1.3) Another to equal the column A (that will contain: “Upcoming trainings” and “Events”) and column B (that will contain “Organizations” and "Social Network stuff);[/INDENT]

Is this precise ?

2) I’m thinking to:

[INDENT]2.1) place the container with a given max-width in em; a width in % (100%); and a min-width in px 580 (why in px here? It’s faster then converting 580px into .em - is this ok? (perhaps I will had overflow:hidden; as well to help contain the floats and make sure that horizontal bar don’t appear);
2.2) All inside blocks will have their margin left and right, padding left and right and width in %;
With 2.1 and 2.2 I get a centered layout with no horizontal scroll bar. (hopefully).
2.3) vertical measures (margin and padding top and bottom) will be in em;
2.4) form widths and height can be defined in em (I see on my older sites that I used px, perhaps due to rounded issues…);[/INDENT]

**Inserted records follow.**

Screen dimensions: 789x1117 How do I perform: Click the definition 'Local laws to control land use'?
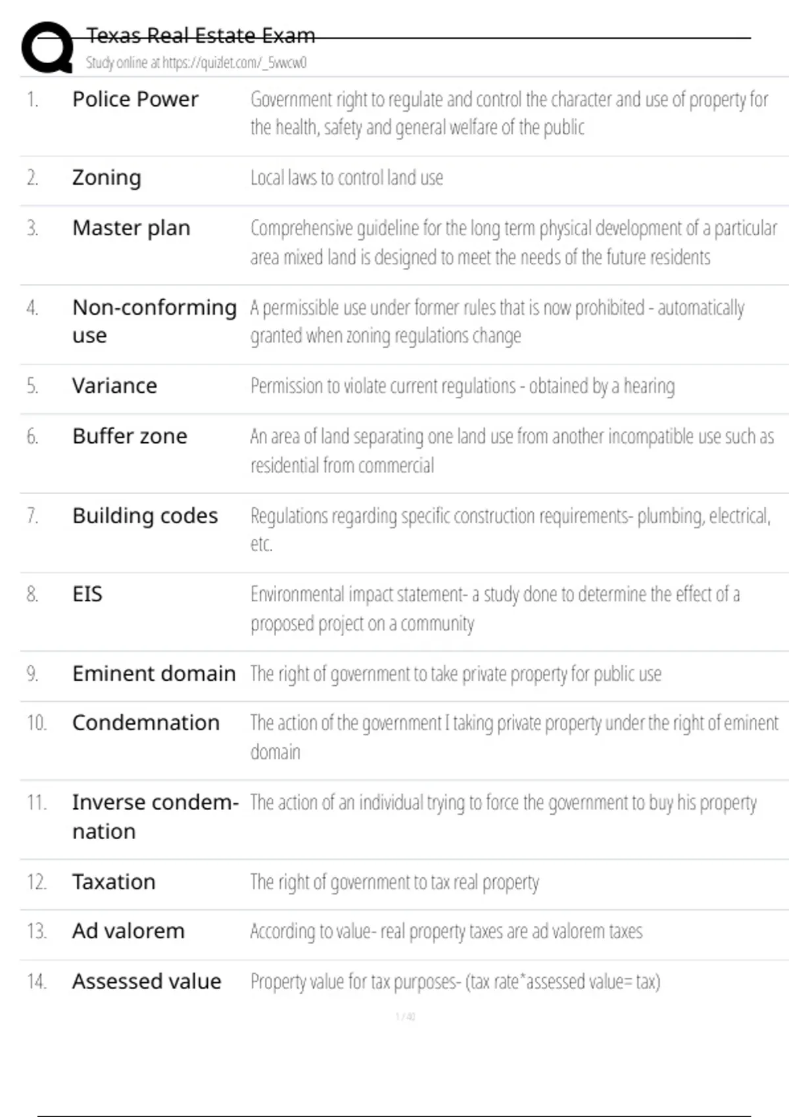(x=347, y=178)
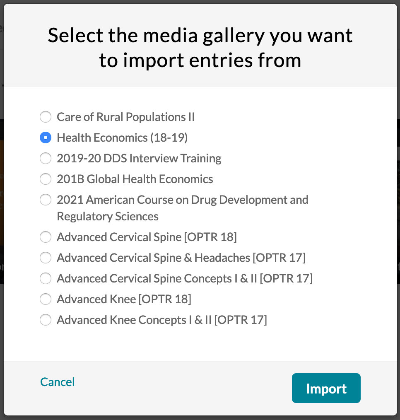Choose Advanced Cervical Spine & Headaches [OPTR 17] radio
The height and width of the screenshot is (420, 400).
point(46,258)
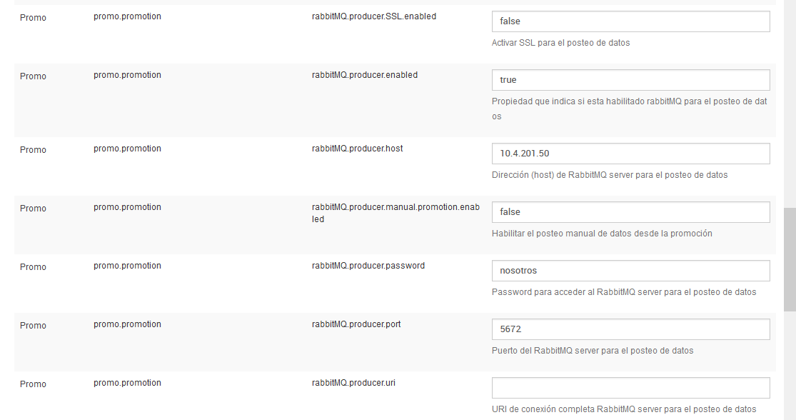Image resolution: width=796 pixels, height=420 pixels.
Task: Focus the rabbitMQ.producer.enabled field containing true
Action: pos(630,80)
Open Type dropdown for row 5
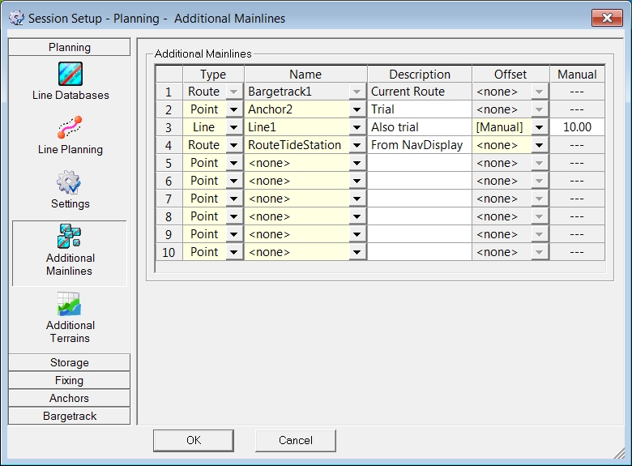Image resolution: width=632 pixels, height=466 pixels. point(233,163)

Does this makes sense, or am I putting myself on a lot of trouble here ? (:

3) Can I use that display:table; technique and still add the border shadows ?

4) Can I use that display:table technique and still have a fluid layout ?

5) More as a note, not sure if it plays a role: I wish use some html5 marktup like header footer section article and aside; (with the proper display:block; declaration for IE7 (yes here I wish to support it because, having those inline even for 13% of the users, it’s to bad); even for 1 is bad. So, at least, I wish to make my efforts to avoid that.

I would love to have someone to actually talk about those matters - sorry for bugging you with so specific questions that interests more myself then the community perhaps… :frowning:

My browser won’t let me visit that link. It says this.

Are you sure its safe?

It could be due to the fact that I’m linking to a pdf file directly or something.
I will convert it to an image and re-upload to the shared host.